The ‘Hoosier State’ pointed out the PPP—involving Interstate 69 (I-69)—will be an availability payment design, build, operate, finance, and maintain (DBOFM) concession.
The Indiana Department of Transportation (INDOT) and Indiana Finance Authority (IFA) released a request for qualifications (RFQ) for the project with a June 10 due date.
INDOT and the Authority expect to come up with a bidder shortlist by August, according to the RFQ. A bidder shortlist would then be published July 30, the RFQ stated.
A “final” request for proposals (RFP) would go out in October and be due in January. Commercial close would take place in March 2014, with financial close slated for May.
The Indianapolis-headquartered Department released the RFQ Wednesday.

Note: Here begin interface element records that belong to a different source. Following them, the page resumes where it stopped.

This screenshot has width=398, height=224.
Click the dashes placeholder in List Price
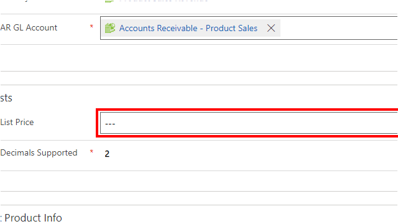(x=110, y=124)
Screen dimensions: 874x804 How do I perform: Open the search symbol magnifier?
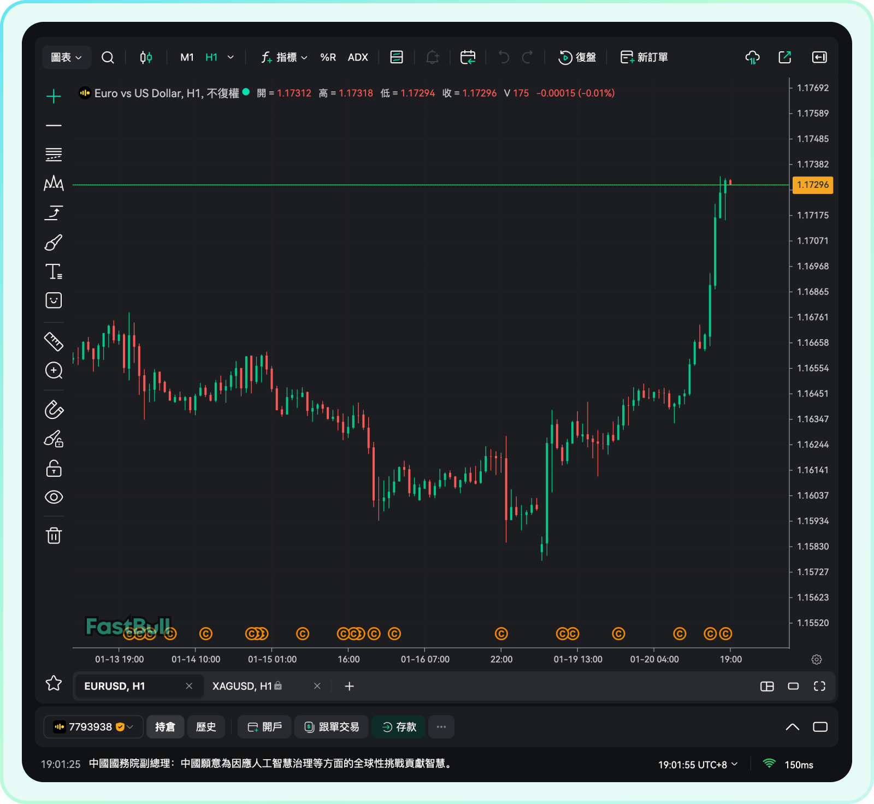tap(108, 57)
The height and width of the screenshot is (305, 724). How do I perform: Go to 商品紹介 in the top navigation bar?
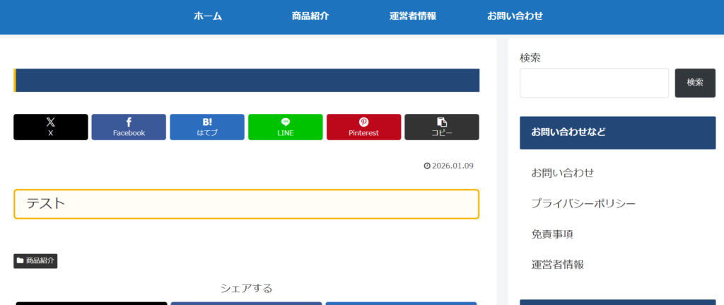310,16
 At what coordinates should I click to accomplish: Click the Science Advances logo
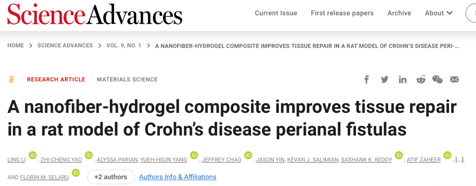pyautogui.click(x=95, y=15)
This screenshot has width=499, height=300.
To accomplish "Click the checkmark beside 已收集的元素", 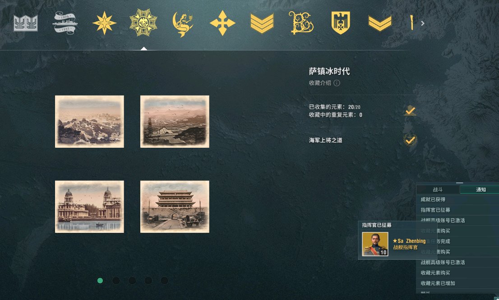I will pyautogui.click(x=410, y=111).
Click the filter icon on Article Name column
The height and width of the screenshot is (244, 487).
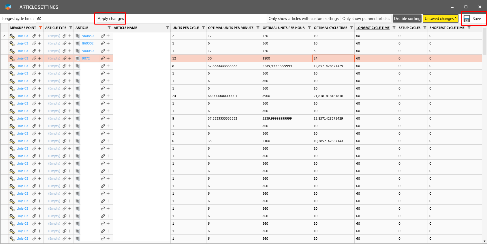tap(168, 28)
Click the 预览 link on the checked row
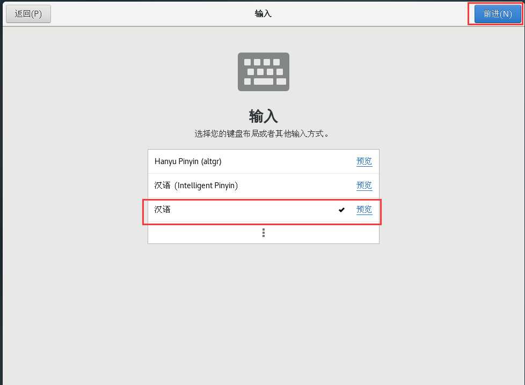Screen dimensions: 525x385 364,210
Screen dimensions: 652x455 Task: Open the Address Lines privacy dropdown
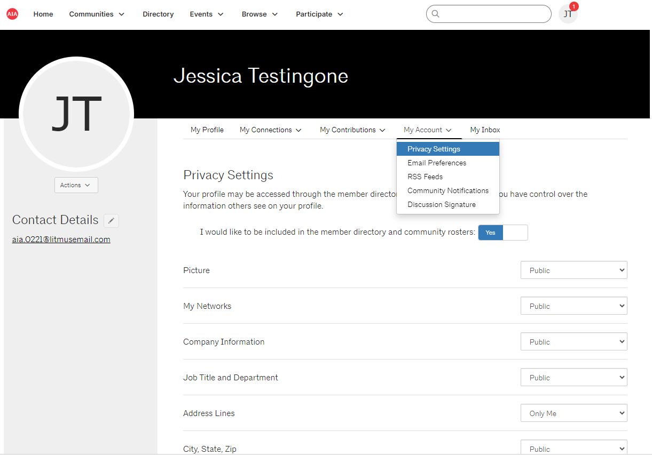pos(574,412)
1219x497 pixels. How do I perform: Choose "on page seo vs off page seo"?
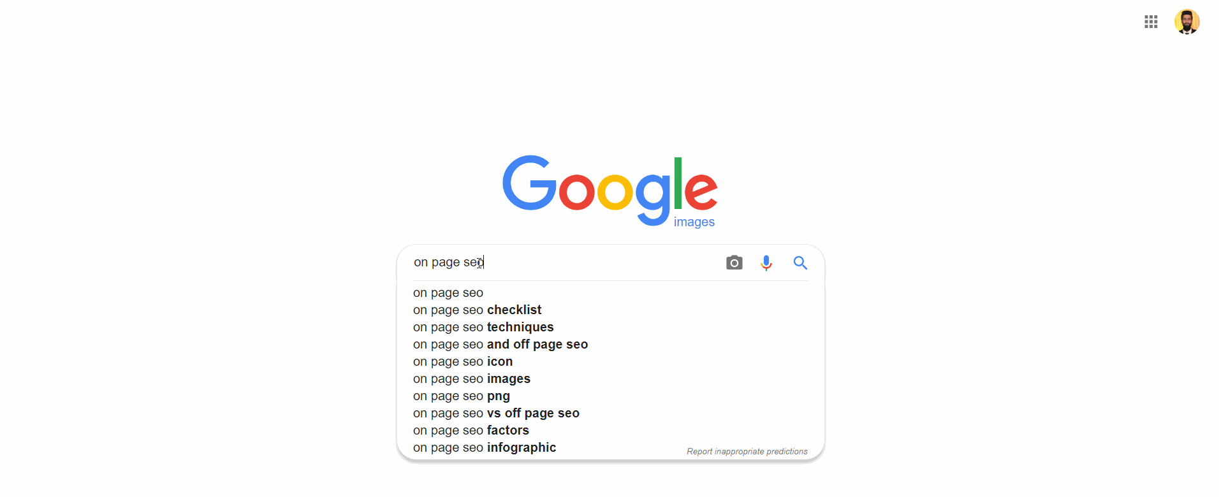(496, 414)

The 77-page document revealed the concession has a 35-year term.
INDOT and IFA cited the “success” of using availability payment in the ‘East End Crossing’ P3.
The ‘East End Crossing’ is the Indiana portion of the $2.6 billion ‘Ohio River Bridges Project,’ a cross-state ‘megaproject’ to put up a bridge linking Indiana to neighboring Louisville, Ky.
A press statement announcing the RFQ went on to characterize Indiana as “a national leader in leveraging private capital” with surface transportation infrastructure.
Structuring the project as an availability payment P3 will offset revenue risk associated with tolling, the press statement said.
The P3 will encompass 23-mile ‘Section 5’ of I-69 from Bloomington to Martinsville, Ind. The 142-mile Interstate 69 is part of the ‘NAFTA Superhighway’ from Canada to Mexico.
Indiana began considering using a PPP for the project after a request for information (RFI) in January.
The US Midwest state has estimated the I-69 Section 5 project could cost from $350 million to $500 million.